--- START ---

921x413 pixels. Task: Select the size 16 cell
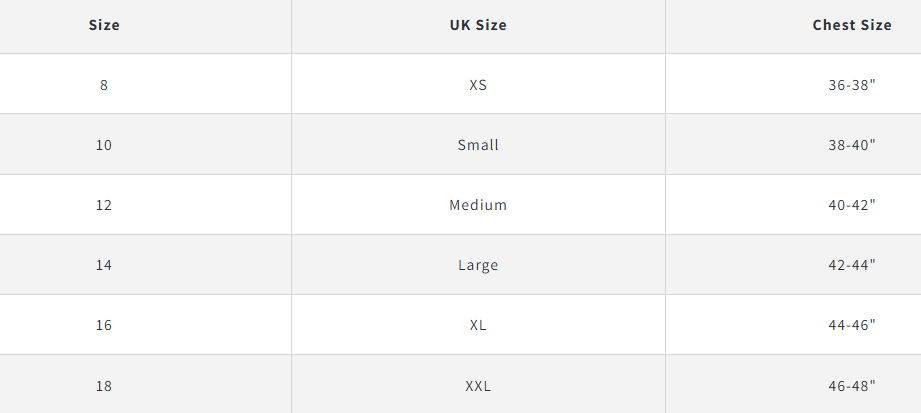(x=104, y=325)
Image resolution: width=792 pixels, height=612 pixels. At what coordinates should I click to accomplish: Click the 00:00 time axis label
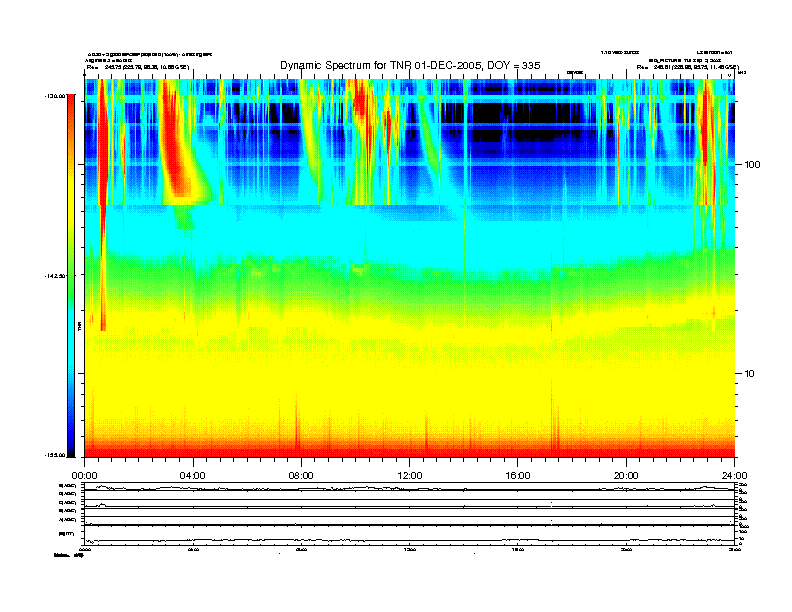[x=84, y=475]
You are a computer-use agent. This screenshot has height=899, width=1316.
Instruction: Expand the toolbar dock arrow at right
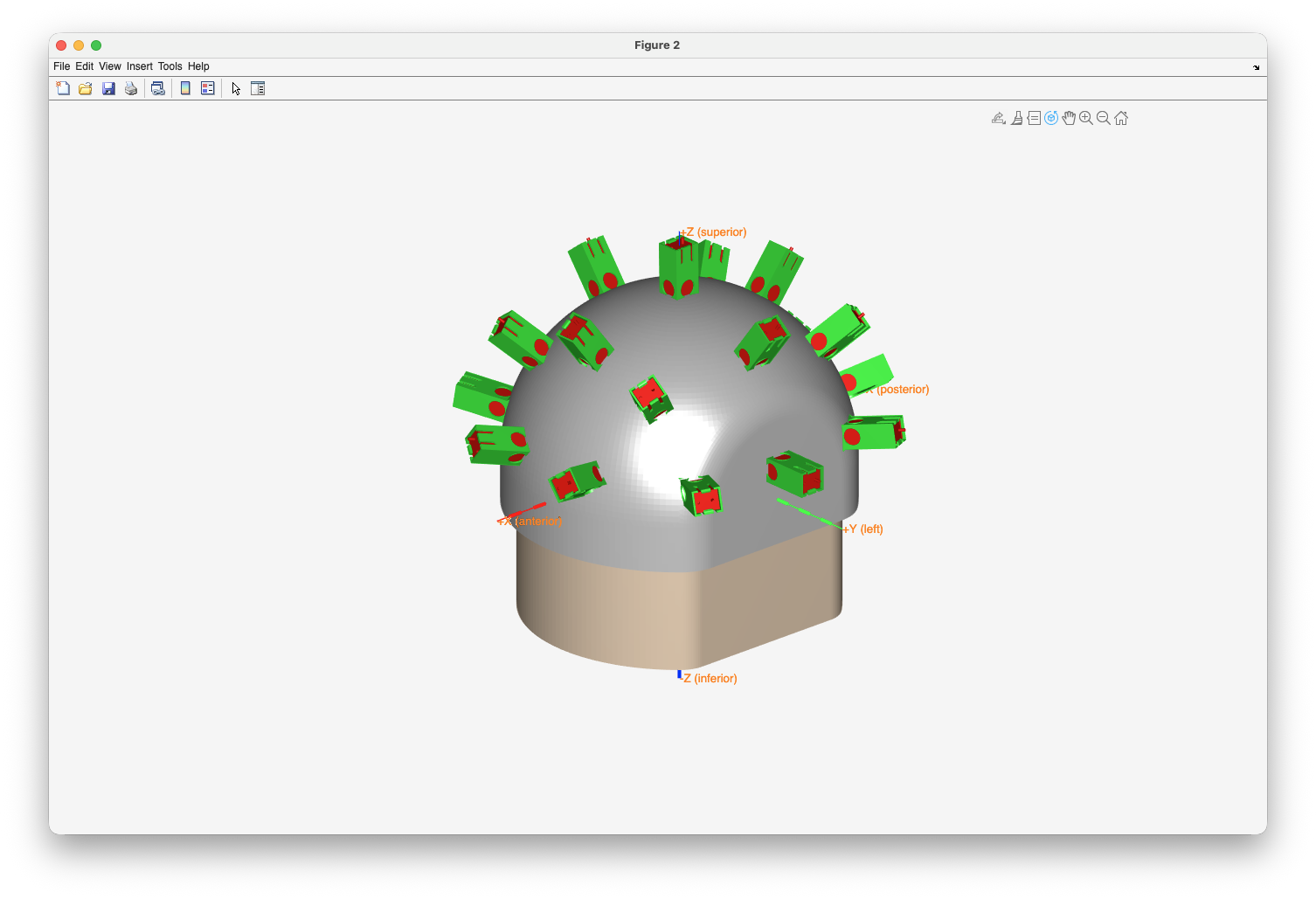tap(1257, 67)
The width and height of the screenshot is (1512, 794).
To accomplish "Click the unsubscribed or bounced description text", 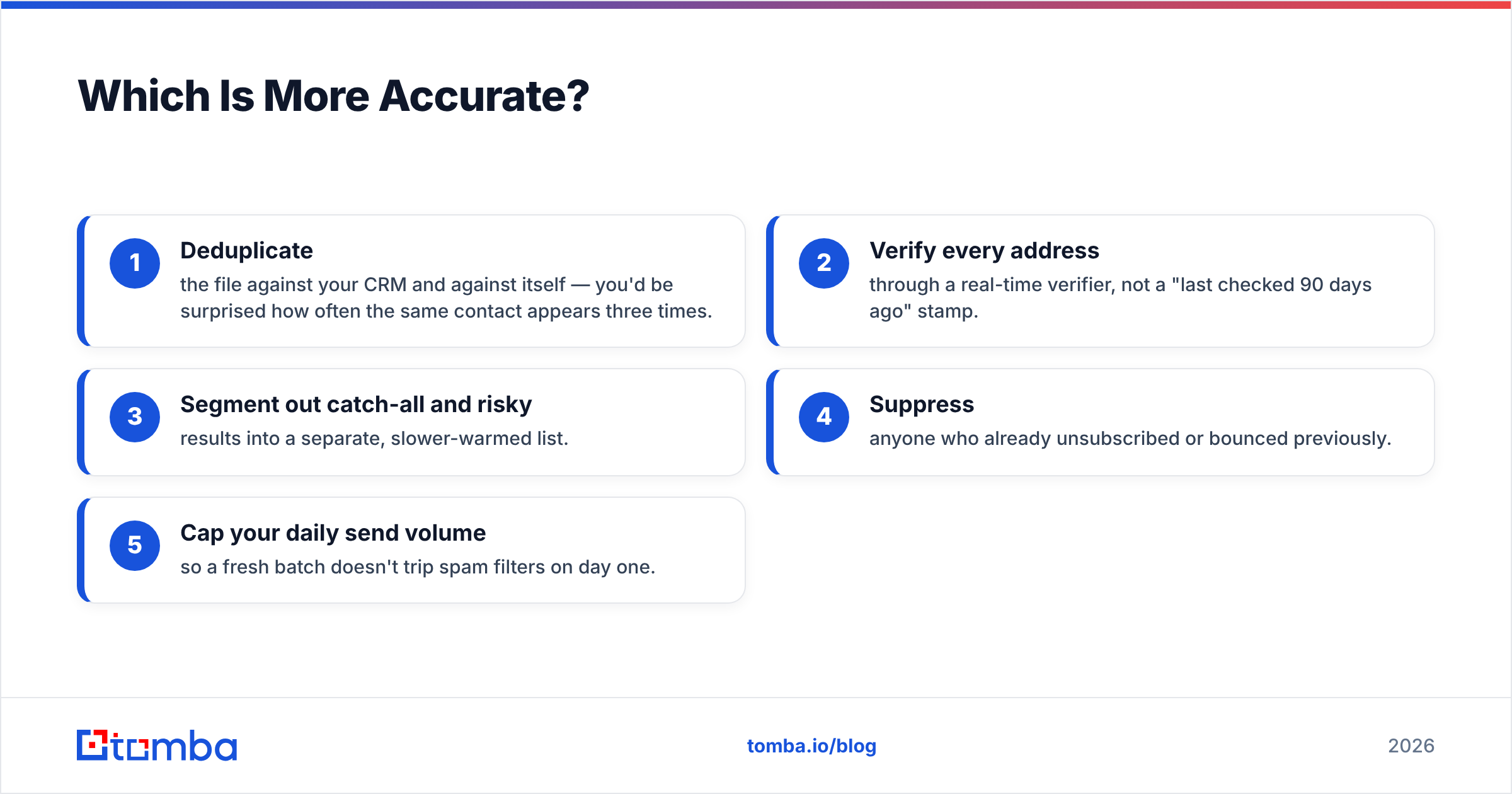I will point(1130,439).
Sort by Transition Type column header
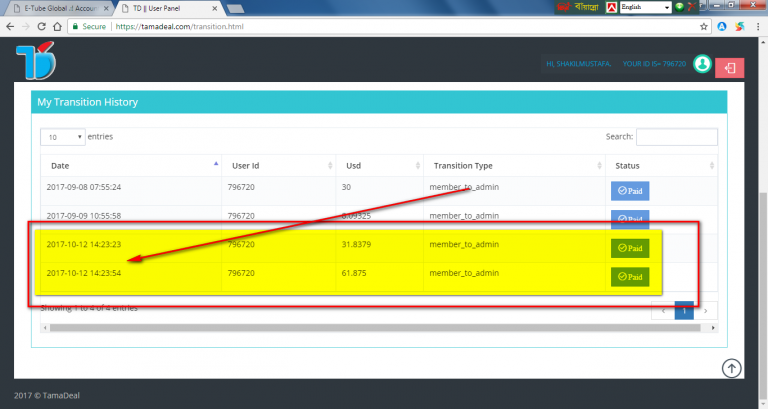The width and height of the screenshot is (768, 409). (510, 166)
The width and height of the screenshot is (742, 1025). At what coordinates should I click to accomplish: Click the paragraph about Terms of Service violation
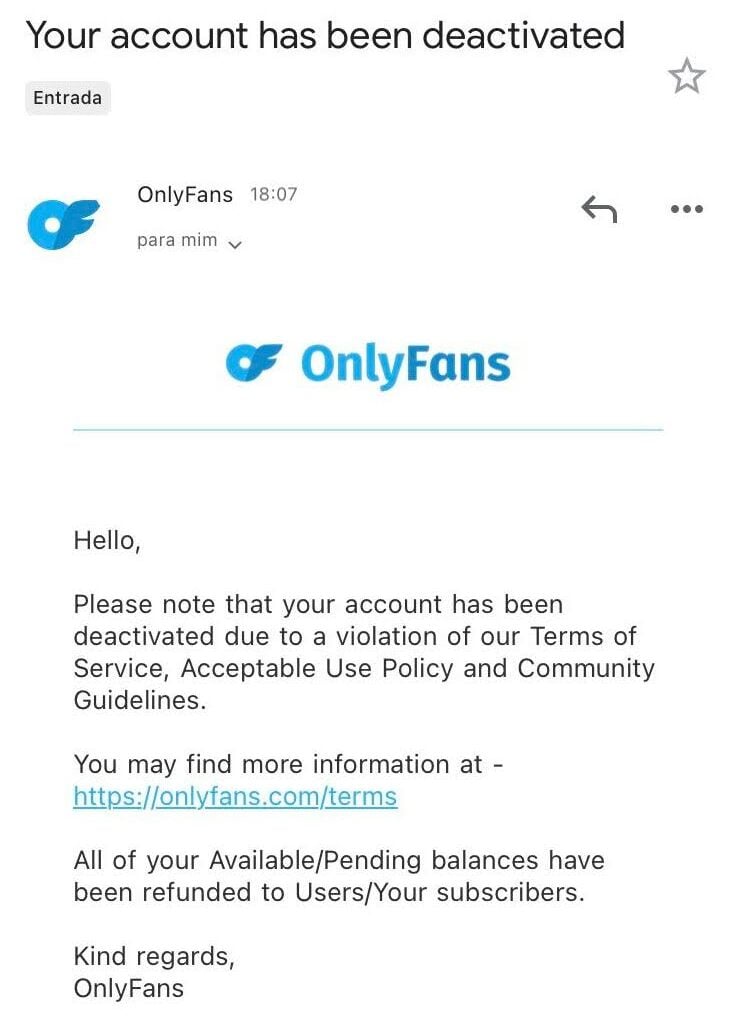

--- END ---

◆ **Your objective**
How many lines in the rows above contain the word "should"? Reply with the number only.

◆ **Task answer**
2